I remembered right off how one’s love can seldom
appear so precious as she does on a gurney.
I feel what I felt on watching her labor,

giving birth, for instance; but I won’t be on hand
for this episode. I sit in the lobby,
alone but for a fellow old man

in a black cowboy hat, who’s waiting like me
for a wife to come to. He plunges his fingers
into her purse, and digs around

inside– in search of what, I wonder?
I can’t decode his half-audible mumbles
or his face’s expression. On the trip here from home

we hit black ice on a busy road
in this busy small town. My pickup spun
on the slick in what passes for rush hour here.

The fact we weren’t hurt defies all reason.
Like grace. The man keeps probing, and I
keep wondering why. His look’s still deadpan.
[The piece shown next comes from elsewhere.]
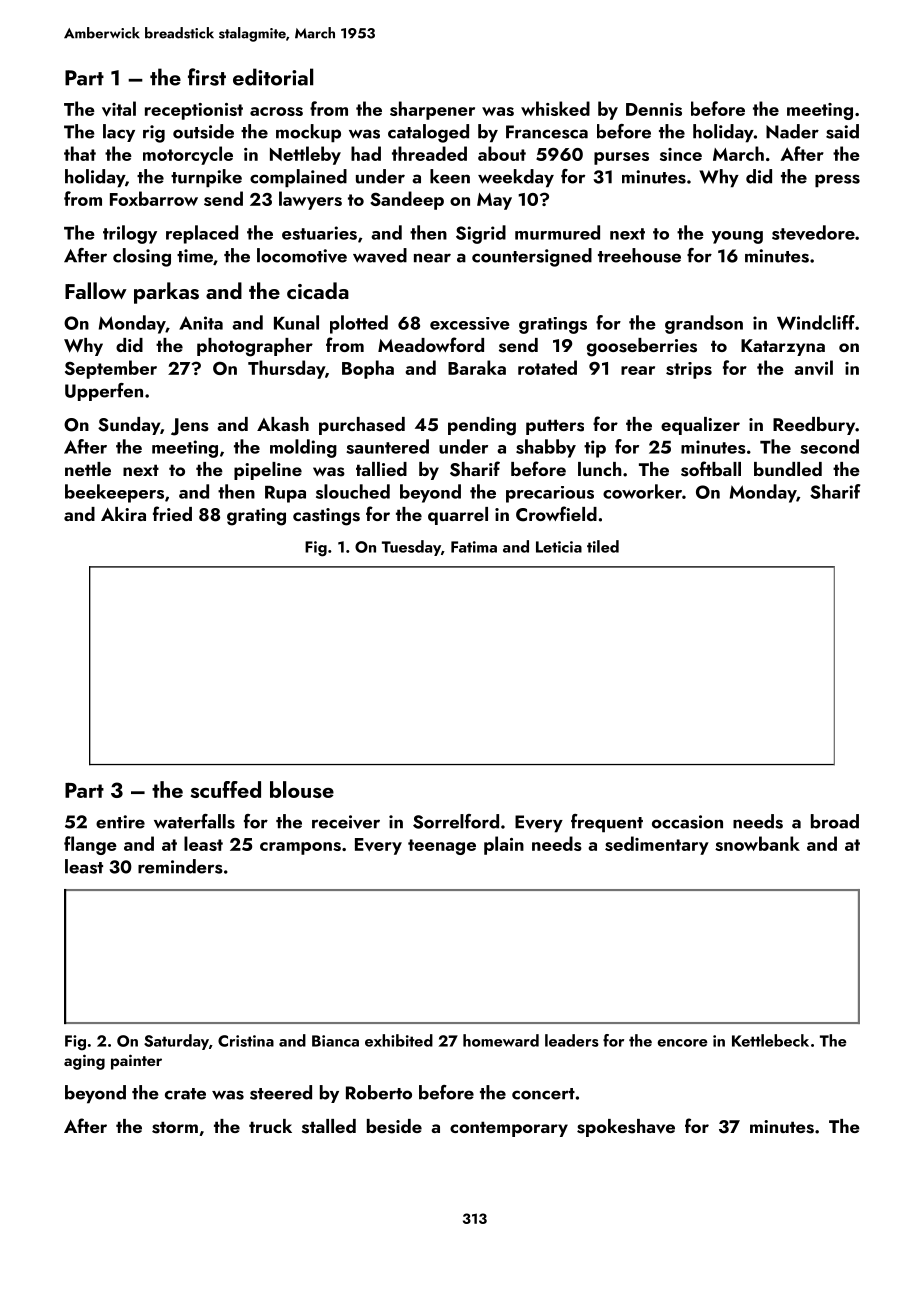  I want to click on editorial, so click(273, 77).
I know very well what it is to divert
one’s thoughts from hurtful or frightening matters,
to seek what can lift us out of the world

when it threatens to tear itself into tatters.
How on earth can love torture us so?
Its pain seems deepened by the length of its years.

An ambulance siren winds down outside.
I’ve been reading to keep myself busy but now
I look up to find my cowpoke in tears.